You may have received notification from CalMac today of changes to the summer timetable affecting Coruisk sailings. The last pair of the five daily returns run by the Coruisk will not be operated, and the crossing time of Coruisk sailings is being increased from 55 minutes to 1 hour.
The reasons for this are technical – as well as hugely frustrating. The Coruisk has developed an intermittent electronic problem on the bridge that occurs when control moves from one helm station to another. A technical fix has not been found. The MCA have agreed an operating protocol that overcomes the potential safety concerns – but it requires the Master to be on duty on the bridge at all times. In normal operation, it would be common practice for a more junior officer to be in control whilst the Master was resting. There are legal limits to the number of hours the Master may remain on duty each day. Due to the MCA’s requirement for the Master to be on duty at all times whilst the Coruisk is underway, the Master will now reach that legal time limit before the day’s sailings are complete. CalMac’s response is to remove the last two sailings from the timetable.
The MCA’s bridge protocol also requires the Coruisk to come to a complete stop just before berthing, whilst control moves from the central helm station to one of the wings. This procedure will add five minutes to the crossing time.
This amended timetable will remain in place for the entire summer. As well as a loss of much-needed capacity on an already highly restricted service (see here for more on that), one of the main results is a reduction of available time on the mainland.

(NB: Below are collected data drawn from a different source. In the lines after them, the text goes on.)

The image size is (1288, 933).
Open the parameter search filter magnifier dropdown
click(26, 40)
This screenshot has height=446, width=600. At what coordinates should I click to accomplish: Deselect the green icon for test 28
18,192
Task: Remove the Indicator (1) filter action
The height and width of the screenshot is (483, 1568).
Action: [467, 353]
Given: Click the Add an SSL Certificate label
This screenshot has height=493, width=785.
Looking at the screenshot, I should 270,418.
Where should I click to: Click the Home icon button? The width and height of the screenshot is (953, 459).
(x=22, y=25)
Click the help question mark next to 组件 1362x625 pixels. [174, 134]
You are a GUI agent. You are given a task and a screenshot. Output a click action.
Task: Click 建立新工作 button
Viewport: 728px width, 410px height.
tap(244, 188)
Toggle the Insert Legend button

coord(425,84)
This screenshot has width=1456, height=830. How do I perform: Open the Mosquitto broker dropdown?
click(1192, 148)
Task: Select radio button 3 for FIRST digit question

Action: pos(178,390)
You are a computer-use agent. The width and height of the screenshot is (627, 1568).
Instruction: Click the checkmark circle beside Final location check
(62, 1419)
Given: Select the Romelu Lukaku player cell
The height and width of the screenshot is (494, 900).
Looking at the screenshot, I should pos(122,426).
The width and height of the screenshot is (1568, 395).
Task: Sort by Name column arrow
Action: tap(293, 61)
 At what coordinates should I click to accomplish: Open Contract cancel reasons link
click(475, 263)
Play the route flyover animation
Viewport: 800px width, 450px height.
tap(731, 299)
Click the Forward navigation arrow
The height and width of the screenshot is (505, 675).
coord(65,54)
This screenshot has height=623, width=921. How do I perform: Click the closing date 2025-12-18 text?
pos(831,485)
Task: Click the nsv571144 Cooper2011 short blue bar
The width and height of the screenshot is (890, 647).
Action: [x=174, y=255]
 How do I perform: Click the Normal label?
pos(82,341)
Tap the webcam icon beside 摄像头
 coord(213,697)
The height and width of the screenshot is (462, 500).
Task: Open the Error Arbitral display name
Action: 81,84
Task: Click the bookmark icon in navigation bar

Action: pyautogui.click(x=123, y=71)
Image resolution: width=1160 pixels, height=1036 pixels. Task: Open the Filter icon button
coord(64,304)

The last sailing from Oban on most days will now be 18:20, rather than 20:00 as is normal for the summer. For the complete amended timetable, see the CalMac site here.
As you can imagine, we have argued against this – but it seems there is no alternative. There are no additional crew members available and no spare vessels. We had suggested that alternative sailings should be cut, so that the available day on the mainland was not compromised – but this too was apparently not possible due to the hours of rest requirements.